“Israel Matters: Why Christians Must Think Differently about the People and the Land” is the title of a relatively new and thought-provoking book by Anglican theologian Gerald McDermott, who is currently affiliated with Samford University in Birmingham, Ala.
In his book, McDermott challenges his own previous belief that in God’s view Jews became a peripheral people when they did not accept Jesus as the Messiah and, as a result, their relationship to their land and the land itself lost its significance.
McDermott also revises his own view that Jesus and the ascendancy of Christianity and the Church replaced Israel and the Jewish people as God’s covanental partners.
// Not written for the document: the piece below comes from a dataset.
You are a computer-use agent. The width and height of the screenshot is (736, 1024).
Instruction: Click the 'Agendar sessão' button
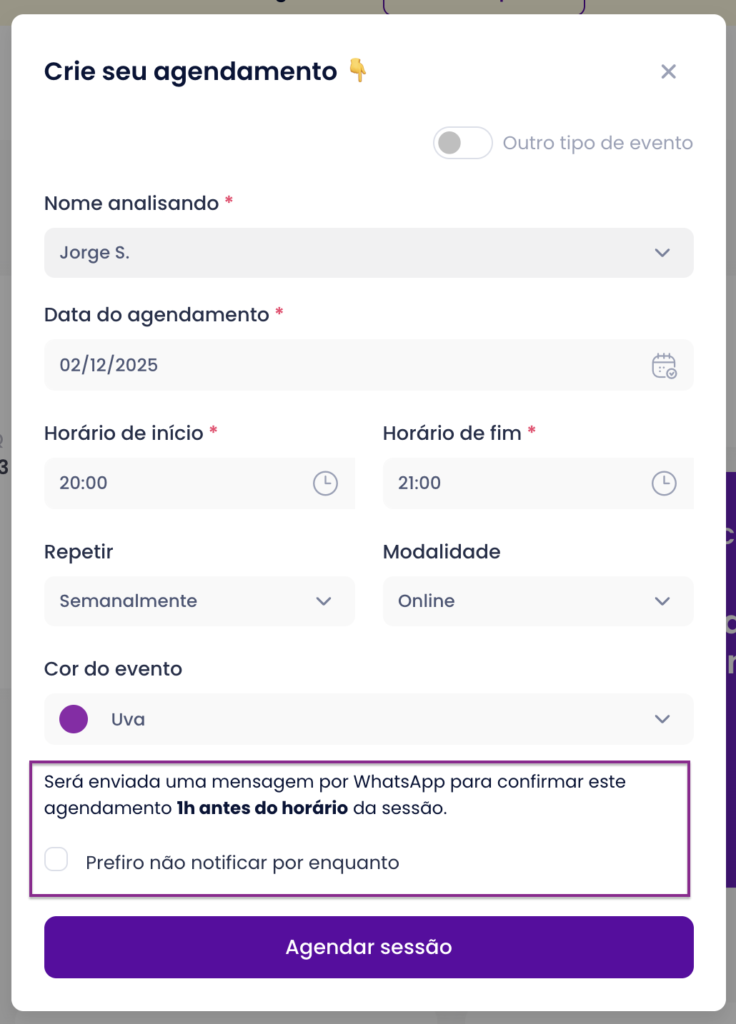click(x=368, y=947)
He also examines his previous inclination to accept the false claims that modern Israel was established on land “stolen” from Arabs; that Israel oppresses Palestinians; and that Zionism — which maintains that the Jewish people have a right to sovereignty in some portion of their biblical homeland — is a racist ideology.
With grace and humility, and an easy-to-read style despite tackling complex subjects, McDermott writes that as a result of his continued Biblical studies, willingness to consider things in new ways, and multiple visits to Israel, that he was wrong on each of the above accounts.
In addition, as part of his journey — a journey marked by some heavy-duty rethinking and rereading of both the Old and New Testaments — he evolved from being dubious about Christian Zionists to becoming one himself.
The book is a fascinating exploration of how a growing number of Christian Zionists think about Jews, both Biblically and today; how they’ve come to reconcile Jewish non-acceptance of Jesus as the Messiah with their Christian belief that he is and that acceptance of him is the one true path to salvation; and how Christians have come to be among Israel’s most ardent supporters.